フランクフルトでも大金持ちと言われる大富豪の1人娘のクララですが、見た目は美しく、髪は金髪のロングヘア、頭には蝶のようなリボンをつけて、執事のロッテンマイヤーさんや召使など、なに不自由ない生活ができるお嬢様です。

ですが大富豪のお嬢様のクララは何故車いすに乗っていたのでしょうか?クララとの初対面でハイジが不思議そうに「あんた歩けないの?」と驚き、クララは「病気なの。」と詳しい病名までは明かされていません。

常に青白い顔をしていて食が細く、外出もできませんから、当然学校へは通えません。仕方なく家庭教師を呼んで毎日勉強をして、午後は昼寝をするのがクララの習慣でした。

お金持ちで何の心配もないはずのクララがどうして歩けないのか?その原因はアニメの中でははっきり明かされてはいません。元々体が弱くて歩けない、くらいにしか語られてません。

皆さん、クララがどうして足が不自由で歩けないのか、彼女は一体何の病気だったのか知りたいと思いませんか?もしかして「虚弱体質」でしょうか?食欲がなく、顔色が悪いといったことが原因ということで。でもそれでは何だかしっくりきませんね。

クララは小さいころから歩くことが出来ず、殆ど1日家の中で過ごすことが多く、外のことなど何も知りません。
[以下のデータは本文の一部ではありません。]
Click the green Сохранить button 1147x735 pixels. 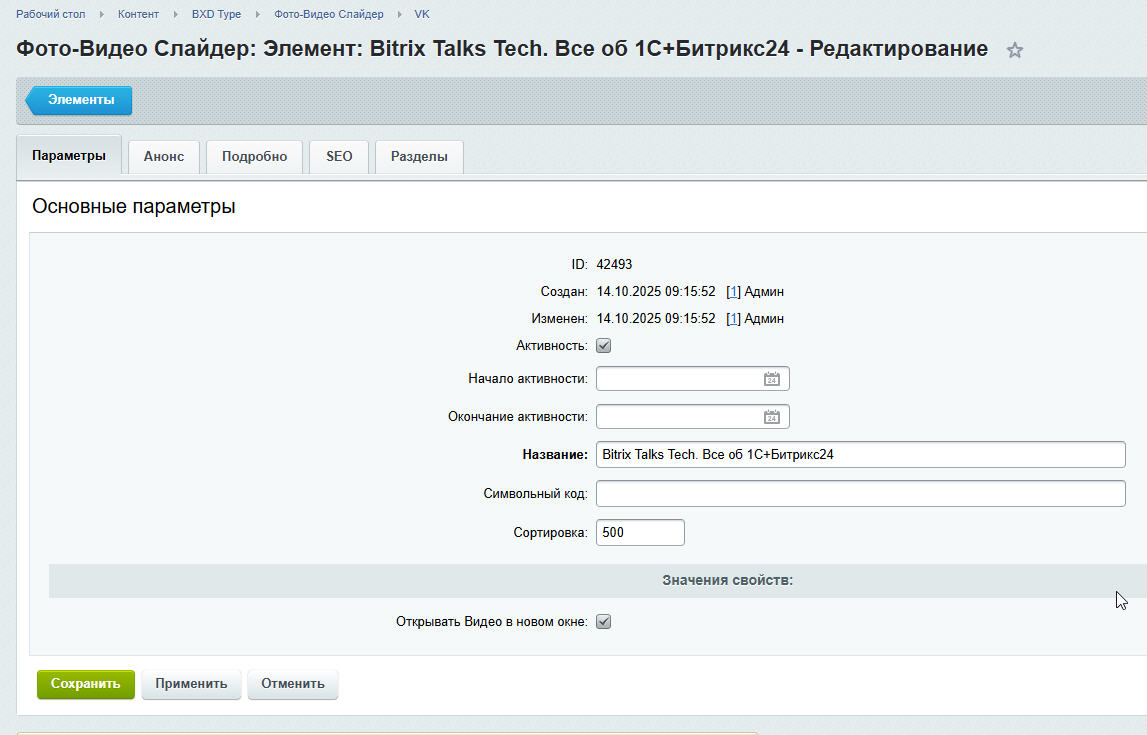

ですがハイジがフランクフルトに来てからのクララは徐々に様子が変わっていきます。

ハイジの話すアルプスの自然の素晴らしさに、クララは興味を持つようになります。そしておばあさまやハイジとピクニックへ森に出かけたクララは外出の素晴らしさに気づくようになります。

アニメではクララは小さいときに母親は亡くなったと語っていますが、原作で調べてみますと?何とクララの両親は離婚していたと分かりました。

母親が家を出るときに、クララは必死に追いかけたそうですが、その手を振りほどくかの様に母親は家を飛び出してしまったと言われています。そのショックでクララは歩けなくなってしまったのことです。クララ自身、母親に完全に見捨てられたとの強い思いから、「歩くことが出来ない。」といった感情が生まれて以後彼女は、歩くことが出来なくなってしまいました。

つまり現代で言うならば、母親に見捨てられた大きなストレスがクララの体に何かしら影響を及ぼし、神経症の1つとも言えます。ですからクララの体のどこかが具合が悪いということではなく、心の問題、病として身体疾患になったのでしょう。

悲観的になったクララが歩けないのは、もう私はだめなんだと自己暗示をかけていた可能性も否定できません。ですから正式な病名って言うのはクララにはないのかもしれません。

ストレスって言うのは本当に体のどこに出てもおかしくないっていいくらい厄介なものですね。ですからクララがハイジと出会えたのは本当に大きな収穫だったと言えます。

フランクフルトではハイジが来てくれたおかげでちっとも退屈することがない、と父に楽しそうに話す一面がありますし、ハイジが教会で猫をもらってきて、一緒に飼うなどした時には本当にクララは楽しそうでした。(後でロッテンマイヤーさんに発見されて捨てられたときは、悲しかったですね。)

その後山へ来たクララはどんどん元気になっていき、おんじに歩く練習を提案されます。最初は躊躇するクララも、ハイジ、おんじ、ペーターのサポートで苦しい練習を乗り越え、ついには歩けるようになります!

やはりクララも最初は「歩けない!」と諦める場面が何度もありましたが、ハイジやペーターの友情を感じつつも頑張り抜きました。

やはり心の病は周囲の暖かい励ましがあれば、本人の回復力も凄さを発揮することが分かりました!